All lines in the data bearing the string "Sort" should be identified and copied.
==========
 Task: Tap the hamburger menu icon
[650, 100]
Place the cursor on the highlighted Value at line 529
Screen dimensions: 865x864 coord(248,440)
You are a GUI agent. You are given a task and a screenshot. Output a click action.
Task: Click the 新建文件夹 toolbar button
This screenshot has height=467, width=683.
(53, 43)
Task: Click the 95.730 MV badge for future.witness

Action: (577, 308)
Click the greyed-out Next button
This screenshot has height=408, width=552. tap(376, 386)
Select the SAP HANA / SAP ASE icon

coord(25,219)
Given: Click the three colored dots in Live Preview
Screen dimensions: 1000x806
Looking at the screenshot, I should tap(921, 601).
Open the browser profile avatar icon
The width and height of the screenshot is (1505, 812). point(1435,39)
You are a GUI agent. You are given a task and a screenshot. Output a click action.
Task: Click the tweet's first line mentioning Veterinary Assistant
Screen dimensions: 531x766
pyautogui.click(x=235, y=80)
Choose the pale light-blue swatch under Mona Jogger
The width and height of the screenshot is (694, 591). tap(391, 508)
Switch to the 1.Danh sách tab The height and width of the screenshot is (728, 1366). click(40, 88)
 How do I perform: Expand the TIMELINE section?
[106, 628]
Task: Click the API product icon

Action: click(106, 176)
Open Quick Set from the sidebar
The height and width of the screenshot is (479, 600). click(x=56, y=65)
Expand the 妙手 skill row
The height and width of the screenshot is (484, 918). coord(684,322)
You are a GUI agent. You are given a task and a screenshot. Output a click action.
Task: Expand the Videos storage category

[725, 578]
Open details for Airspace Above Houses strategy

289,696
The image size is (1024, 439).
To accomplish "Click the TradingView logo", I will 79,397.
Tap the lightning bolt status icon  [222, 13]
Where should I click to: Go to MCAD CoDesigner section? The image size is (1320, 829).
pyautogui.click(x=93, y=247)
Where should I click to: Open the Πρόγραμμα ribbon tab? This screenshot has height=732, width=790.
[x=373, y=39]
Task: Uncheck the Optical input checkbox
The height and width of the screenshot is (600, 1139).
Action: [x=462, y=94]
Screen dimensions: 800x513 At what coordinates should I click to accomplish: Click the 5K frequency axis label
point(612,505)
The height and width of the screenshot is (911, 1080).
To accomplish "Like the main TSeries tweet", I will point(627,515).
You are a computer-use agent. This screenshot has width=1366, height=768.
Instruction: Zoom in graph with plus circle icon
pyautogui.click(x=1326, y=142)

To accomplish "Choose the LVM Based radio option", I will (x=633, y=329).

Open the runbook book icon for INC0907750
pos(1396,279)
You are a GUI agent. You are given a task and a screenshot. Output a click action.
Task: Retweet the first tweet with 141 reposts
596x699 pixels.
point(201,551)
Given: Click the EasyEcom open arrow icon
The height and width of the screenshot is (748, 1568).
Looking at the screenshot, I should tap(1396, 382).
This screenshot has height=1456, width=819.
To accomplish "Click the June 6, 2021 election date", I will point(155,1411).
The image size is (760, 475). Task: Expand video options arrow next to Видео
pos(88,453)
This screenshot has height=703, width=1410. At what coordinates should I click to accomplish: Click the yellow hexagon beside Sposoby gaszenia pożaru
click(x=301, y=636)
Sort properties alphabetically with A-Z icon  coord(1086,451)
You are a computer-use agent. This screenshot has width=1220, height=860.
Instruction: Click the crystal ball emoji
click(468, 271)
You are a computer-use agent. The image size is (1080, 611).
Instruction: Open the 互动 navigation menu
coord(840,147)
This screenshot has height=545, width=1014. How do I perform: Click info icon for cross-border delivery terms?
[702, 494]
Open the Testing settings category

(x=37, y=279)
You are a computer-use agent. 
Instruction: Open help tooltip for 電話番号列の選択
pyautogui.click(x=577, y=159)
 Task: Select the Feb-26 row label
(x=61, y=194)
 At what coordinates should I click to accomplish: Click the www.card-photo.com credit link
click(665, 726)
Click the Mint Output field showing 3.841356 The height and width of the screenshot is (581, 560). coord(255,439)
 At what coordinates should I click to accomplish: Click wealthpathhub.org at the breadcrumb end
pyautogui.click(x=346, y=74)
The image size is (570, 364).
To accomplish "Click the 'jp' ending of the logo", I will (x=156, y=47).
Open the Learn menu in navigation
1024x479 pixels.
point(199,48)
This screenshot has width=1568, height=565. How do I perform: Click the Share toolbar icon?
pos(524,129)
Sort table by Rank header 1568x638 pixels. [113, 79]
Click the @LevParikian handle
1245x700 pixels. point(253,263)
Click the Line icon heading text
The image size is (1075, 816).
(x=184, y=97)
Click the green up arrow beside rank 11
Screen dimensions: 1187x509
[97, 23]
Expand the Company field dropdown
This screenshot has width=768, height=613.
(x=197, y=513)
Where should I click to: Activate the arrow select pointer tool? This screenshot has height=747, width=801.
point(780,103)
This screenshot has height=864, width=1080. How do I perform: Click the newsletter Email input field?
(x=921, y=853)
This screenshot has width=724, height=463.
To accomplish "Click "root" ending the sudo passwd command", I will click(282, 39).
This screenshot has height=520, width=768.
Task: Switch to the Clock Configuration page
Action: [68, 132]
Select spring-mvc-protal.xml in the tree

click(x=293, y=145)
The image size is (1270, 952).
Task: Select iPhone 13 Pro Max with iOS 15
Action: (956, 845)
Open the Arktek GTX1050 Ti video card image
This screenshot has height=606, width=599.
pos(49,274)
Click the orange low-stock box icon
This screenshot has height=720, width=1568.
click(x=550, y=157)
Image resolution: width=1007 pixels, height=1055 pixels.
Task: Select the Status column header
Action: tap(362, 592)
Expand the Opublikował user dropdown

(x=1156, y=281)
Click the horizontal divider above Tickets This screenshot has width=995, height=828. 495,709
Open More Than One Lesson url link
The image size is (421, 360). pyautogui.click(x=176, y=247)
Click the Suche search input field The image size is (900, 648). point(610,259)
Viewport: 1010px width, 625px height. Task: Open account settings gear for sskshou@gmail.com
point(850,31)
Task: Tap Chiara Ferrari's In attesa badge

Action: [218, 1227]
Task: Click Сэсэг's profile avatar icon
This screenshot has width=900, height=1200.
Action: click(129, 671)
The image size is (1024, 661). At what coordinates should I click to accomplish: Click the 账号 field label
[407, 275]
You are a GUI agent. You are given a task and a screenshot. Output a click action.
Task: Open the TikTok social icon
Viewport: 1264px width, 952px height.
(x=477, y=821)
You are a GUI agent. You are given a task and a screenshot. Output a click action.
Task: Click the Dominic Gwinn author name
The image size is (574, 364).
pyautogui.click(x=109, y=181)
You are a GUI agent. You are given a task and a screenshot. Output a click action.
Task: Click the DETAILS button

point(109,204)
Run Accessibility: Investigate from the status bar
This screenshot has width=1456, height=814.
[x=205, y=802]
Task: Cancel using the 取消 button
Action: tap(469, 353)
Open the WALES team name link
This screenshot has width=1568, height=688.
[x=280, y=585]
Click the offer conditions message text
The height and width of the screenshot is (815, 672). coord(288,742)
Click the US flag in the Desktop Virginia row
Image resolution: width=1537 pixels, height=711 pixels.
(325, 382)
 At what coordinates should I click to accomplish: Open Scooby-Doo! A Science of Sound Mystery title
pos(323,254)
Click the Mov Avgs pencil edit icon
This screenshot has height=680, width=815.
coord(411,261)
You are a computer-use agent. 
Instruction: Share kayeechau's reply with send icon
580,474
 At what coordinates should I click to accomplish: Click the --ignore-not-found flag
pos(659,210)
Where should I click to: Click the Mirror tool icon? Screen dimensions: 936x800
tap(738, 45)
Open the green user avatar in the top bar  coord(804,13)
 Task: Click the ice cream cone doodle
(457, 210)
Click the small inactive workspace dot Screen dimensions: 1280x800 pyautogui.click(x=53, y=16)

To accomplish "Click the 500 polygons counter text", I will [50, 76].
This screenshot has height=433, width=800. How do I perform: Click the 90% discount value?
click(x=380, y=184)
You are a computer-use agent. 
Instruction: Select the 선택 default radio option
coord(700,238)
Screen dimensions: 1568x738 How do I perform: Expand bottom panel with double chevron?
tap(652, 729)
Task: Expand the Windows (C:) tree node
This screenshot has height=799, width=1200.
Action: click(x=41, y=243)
==========
Solution:
Sort properties alphabetically with A-Z icon  coord(1086,451)
Sort table by Rank header 1568x638 pixels. [113, 79]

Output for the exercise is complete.